[Written instruction] Copy out all of the items below, replacing "GUI agent" with "interface agent" each time it occurs and keeping everything else unchanged.

..............................

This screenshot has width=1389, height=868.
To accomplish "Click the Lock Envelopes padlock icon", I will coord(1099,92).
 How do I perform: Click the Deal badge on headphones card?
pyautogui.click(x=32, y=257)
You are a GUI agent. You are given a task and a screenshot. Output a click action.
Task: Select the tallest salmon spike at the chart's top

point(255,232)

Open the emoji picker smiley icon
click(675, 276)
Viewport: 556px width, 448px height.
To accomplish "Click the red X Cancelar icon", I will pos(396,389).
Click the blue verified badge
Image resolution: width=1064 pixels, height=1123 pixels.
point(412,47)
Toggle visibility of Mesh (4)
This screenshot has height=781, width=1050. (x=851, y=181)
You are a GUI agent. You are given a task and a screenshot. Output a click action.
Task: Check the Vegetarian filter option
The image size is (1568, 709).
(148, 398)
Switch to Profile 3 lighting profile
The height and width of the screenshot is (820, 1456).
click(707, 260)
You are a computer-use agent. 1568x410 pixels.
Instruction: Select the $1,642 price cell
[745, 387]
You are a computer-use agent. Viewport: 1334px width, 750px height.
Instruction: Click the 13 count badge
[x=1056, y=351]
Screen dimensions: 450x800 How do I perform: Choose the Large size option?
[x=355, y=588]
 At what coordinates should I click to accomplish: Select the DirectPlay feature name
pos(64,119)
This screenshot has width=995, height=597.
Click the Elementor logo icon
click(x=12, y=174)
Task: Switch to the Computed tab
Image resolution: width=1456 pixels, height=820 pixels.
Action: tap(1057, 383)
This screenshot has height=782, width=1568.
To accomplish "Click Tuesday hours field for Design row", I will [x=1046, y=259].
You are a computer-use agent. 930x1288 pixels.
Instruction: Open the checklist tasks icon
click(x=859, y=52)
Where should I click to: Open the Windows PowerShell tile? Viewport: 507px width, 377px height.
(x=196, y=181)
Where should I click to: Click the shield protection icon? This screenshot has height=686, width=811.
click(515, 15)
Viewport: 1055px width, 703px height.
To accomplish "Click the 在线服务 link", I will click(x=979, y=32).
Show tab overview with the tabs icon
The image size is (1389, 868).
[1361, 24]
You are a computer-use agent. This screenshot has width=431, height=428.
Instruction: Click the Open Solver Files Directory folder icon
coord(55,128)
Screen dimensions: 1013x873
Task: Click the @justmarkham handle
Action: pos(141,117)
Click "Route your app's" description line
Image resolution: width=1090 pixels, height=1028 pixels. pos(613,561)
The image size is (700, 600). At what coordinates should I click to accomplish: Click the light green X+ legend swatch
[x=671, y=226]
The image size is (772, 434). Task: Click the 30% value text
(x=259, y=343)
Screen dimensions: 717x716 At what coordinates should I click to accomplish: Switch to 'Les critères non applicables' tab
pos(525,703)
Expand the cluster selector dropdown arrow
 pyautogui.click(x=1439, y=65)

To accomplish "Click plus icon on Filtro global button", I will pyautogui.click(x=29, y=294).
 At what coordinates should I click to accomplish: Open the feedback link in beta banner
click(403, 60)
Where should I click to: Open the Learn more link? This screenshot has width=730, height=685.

..............................

[In response]
This screenshot has width=1389, height=868.
To accomplish "Click the Lock Envelopes padlock icon", I will coord(1099,92).
 How do I perform: Click the Deal badge on headphones card?
pyautogui.click(x=32, y=257)
You are a interface agent. You are given a task and a screenshot. Output a click action.
Task: Select the tallest salmon spike at the chart's top

point(255,232)

Open the emoji picker smiley icon
click(675, 276)
Viewport: 556px width, 448px height.
To accomplish "Click the red X Cancelar icon", I will pos(396,389).
Click the blue verified badge
Image resolution: width=1064 pixels, height=1123 pixels.
point(412,47)
Toggle visibility of Mesh (4)
This screenshot has height=781, width=1050. (x=851, y=181)
You are a interface agent. You are given a task and a screenshot. Output a click action.
Task: Check the Vegetarian filter option
The image size is (1568, 709).
(148, 398)
Switch to Profile 3 lighting profile
The height and width of the screenshot is (820, 1456).
click(707, 260)
You are a computer-use agent. 1568x410 pixels.
Instruction: Select the $1,642 price cell
[745, 387]
You are a computer-use agent. Viewport: 1334px width, 750px height.
Instruction: Click the 13 count badge
[x=1056, y=351]
Screen dimensions: 450x800 How do I perform: Choose the Large size option?
[x=355, y=588]
 At what coordinates should I click to accomplish: Select the DirectPlay feature name
pos(64,119)
This screenshot has width=995, height=597.
Click the Elementor logo icon
click(x=12, y=174)
Task: Switch to the Computed tab
Image resolution: width=1456 pixels, height=820 pixels.
Action: tap(1057, 383)
This screenshot has height=782, width=1568.
To accomplish "Click Tuesday hours field for Design row", I will [x=1046, y=259].
You are a computer-use agent. 930x1288 pixels.
Instruction: Open the checklist tasks icon
click(x=859, y=52)
Where should I click to: Open the Windows PowerShell tile? Viewport: 507px width, 377px height.
(x=196, y=181)
Where should I click to: Click the shield protection icon? This screenshot has height=686, width=811.
click(515, 15)
Viewport: 1055px width, 703px height.
To accomplish "Click the 在线服务 link", I will click(x=979, y=32).
Show tab overview with the tabs icon
The image size is (1389, 868).
[1361, 24]
You are a computer-use agent. This screenshot has width=431, height=428.
Instruction: Click the Open Solver Files Directory folder icon
coord(55,128)
Screen dimensions: 1013x873
Task: Click the @justmarkham handle
Action: pos(141,117)
Click "Route your app's" description line
Image resolution: width=1090 pixels, height=1028 pixels. pos(613,561)
The image size is (700, 600). At what coordinates should I click to accomplish: Click the light green X+ legend swatch
[x=671, y=226]
The image size is (772, 434). Task: Click the 30% value text
(x=259, y=343)
Screen dimensions: 717x716 At what coordinates should I click to accomplish: Switch to 'Les critères non applicables' tab
pos(525,703)
Expand the cluster selector dropdown arrow
 pyautogui.click(x=1439, y=65)

To accomplish "Click plus icon on Filtro global button", I will pyautogui.click(x=29, y=294).
 At what coordinates should I click to accomplish: Open the feedback link in beta banner
click(403, 60)
Where should I click to: Open the Learn more link? This screenshot has width=730, height=685.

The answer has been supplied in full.